WHAT TO DO:
In the listing that follows, count the lines holding the word "agent" and report only that number.

DATA PROVIDED:
^^^^^^^^

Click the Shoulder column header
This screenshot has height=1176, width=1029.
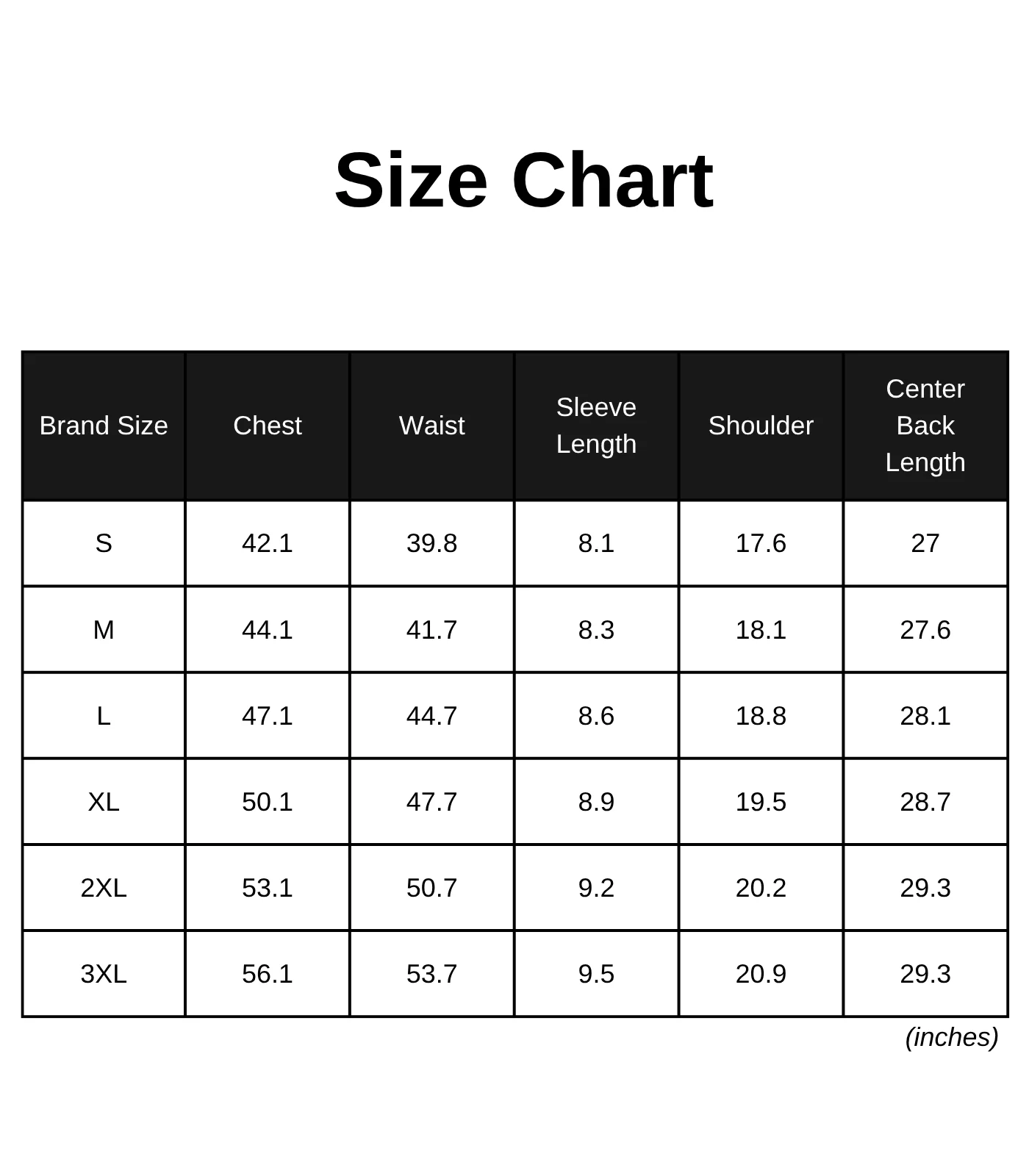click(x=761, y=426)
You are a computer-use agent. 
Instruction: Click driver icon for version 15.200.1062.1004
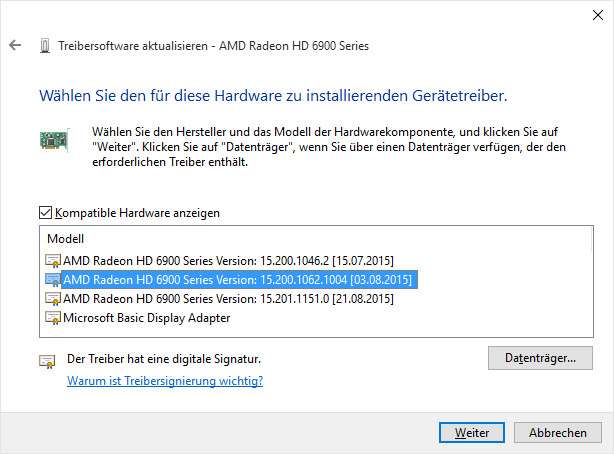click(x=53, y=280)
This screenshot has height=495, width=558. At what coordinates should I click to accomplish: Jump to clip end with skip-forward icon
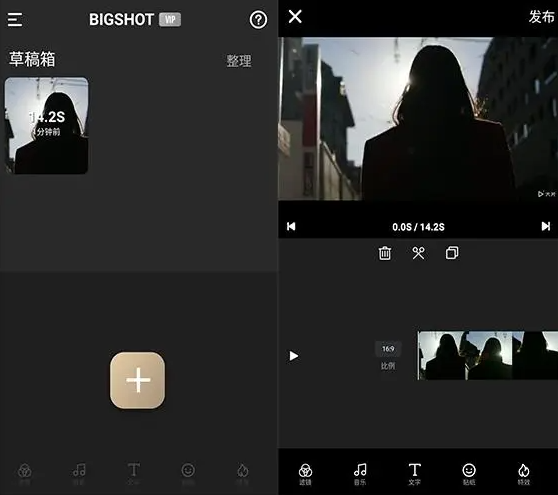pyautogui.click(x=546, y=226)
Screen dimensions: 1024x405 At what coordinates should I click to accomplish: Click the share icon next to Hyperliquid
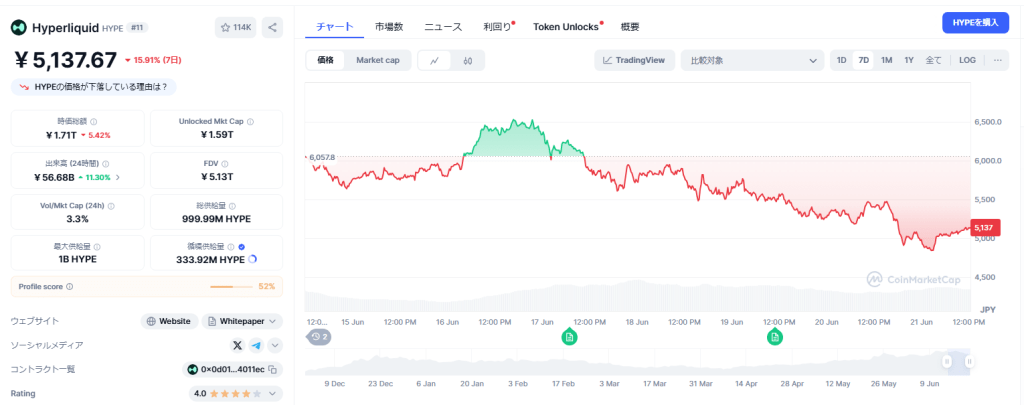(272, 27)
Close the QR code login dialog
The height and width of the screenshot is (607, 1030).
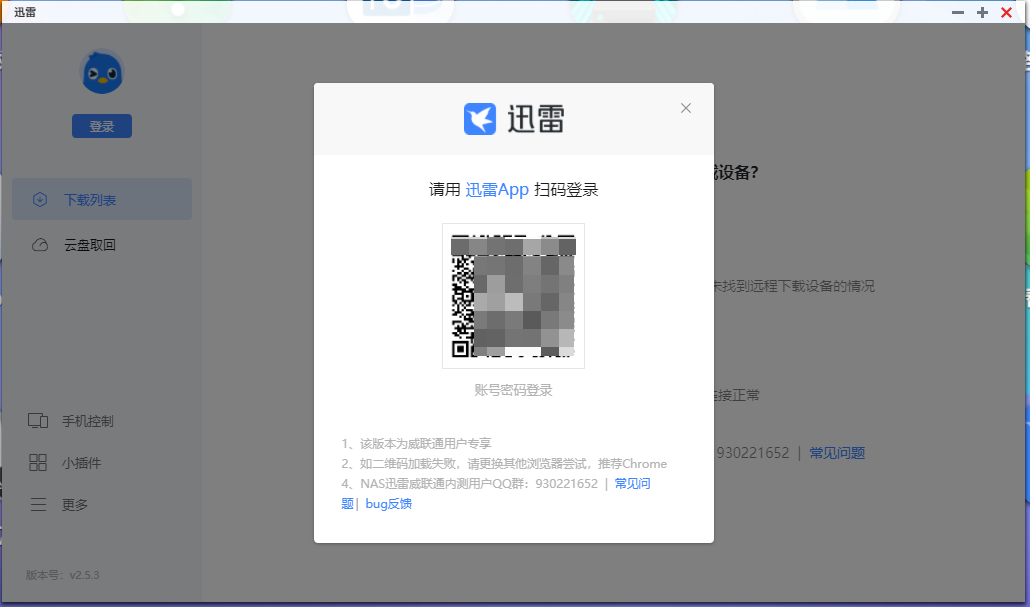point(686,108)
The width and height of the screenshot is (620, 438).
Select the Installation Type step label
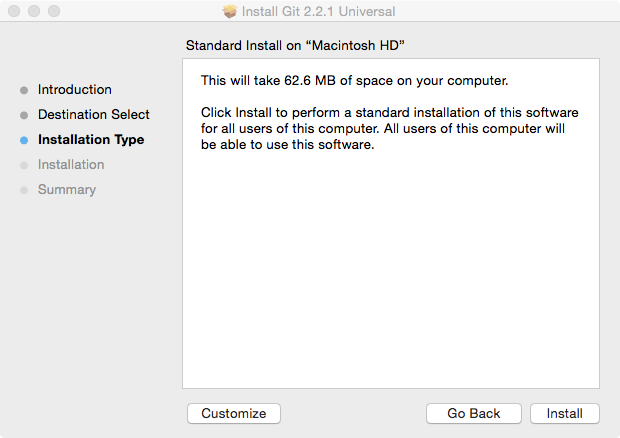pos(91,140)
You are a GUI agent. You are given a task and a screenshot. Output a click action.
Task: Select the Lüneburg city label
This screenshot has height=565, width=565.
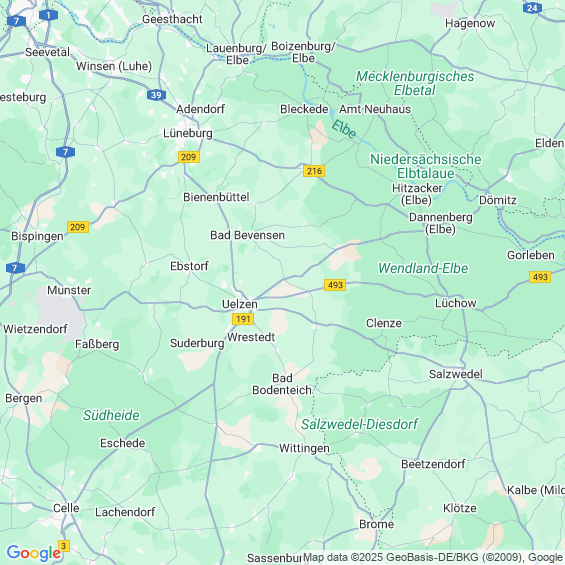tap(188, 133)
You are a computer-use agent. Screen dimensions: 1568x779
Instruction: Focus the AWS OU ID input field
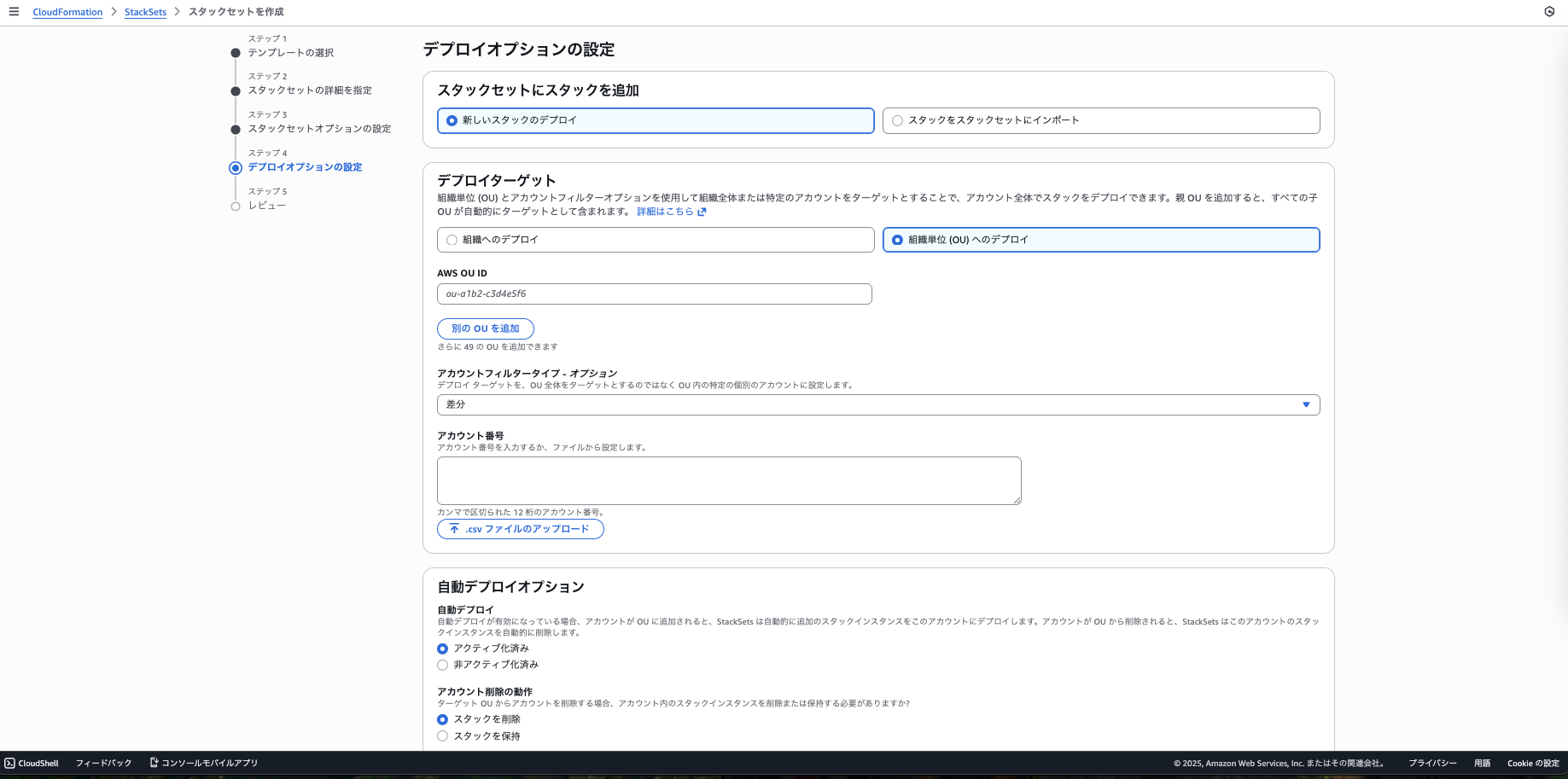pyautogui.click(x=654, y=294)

^^^^^^^^

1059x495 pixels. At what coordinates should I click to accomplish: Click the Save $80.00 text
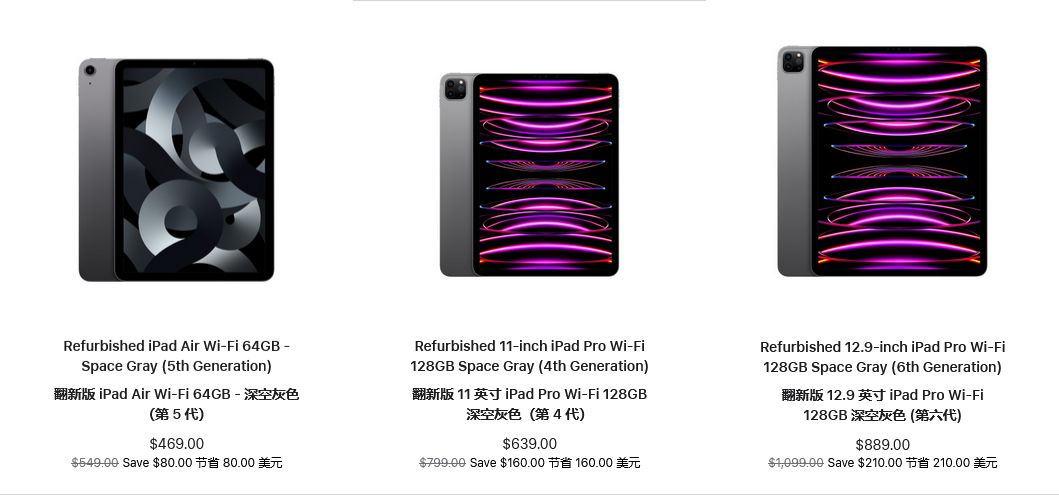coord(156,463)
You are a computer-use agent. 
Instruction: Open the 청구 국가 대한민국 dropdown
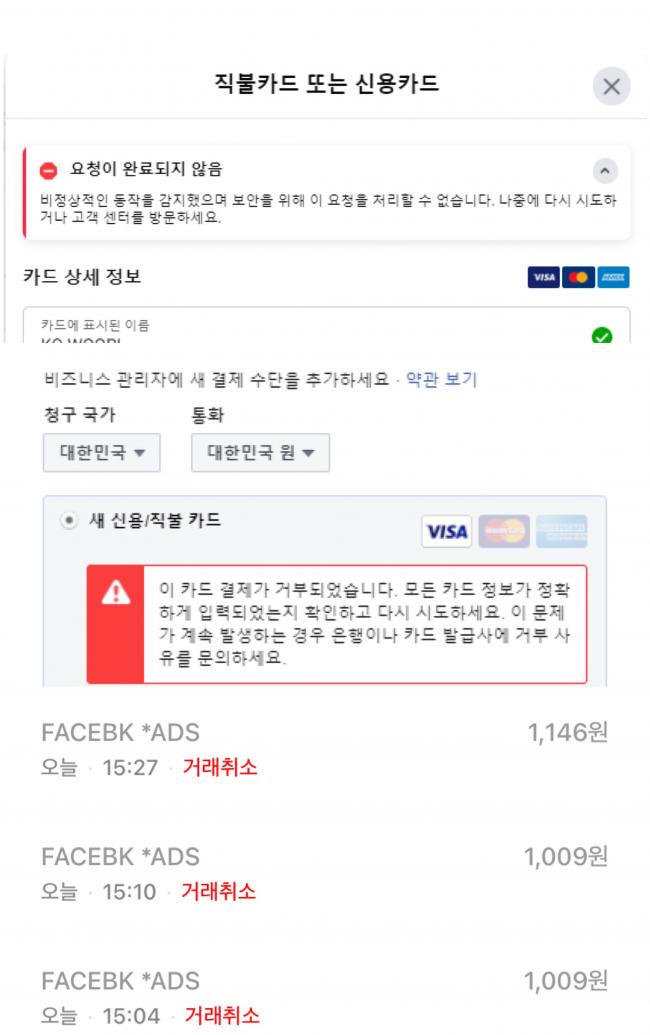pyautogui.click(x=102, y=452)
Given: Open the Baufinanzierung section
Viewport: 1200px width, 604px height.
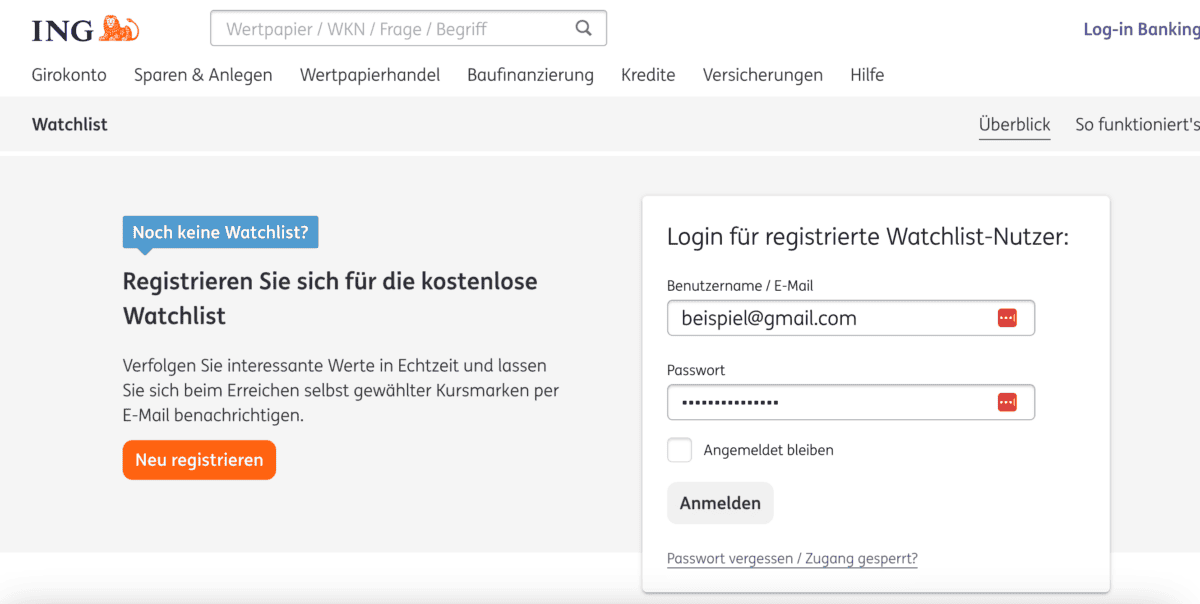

^^^^^^^^

ANSWER SECTION:
4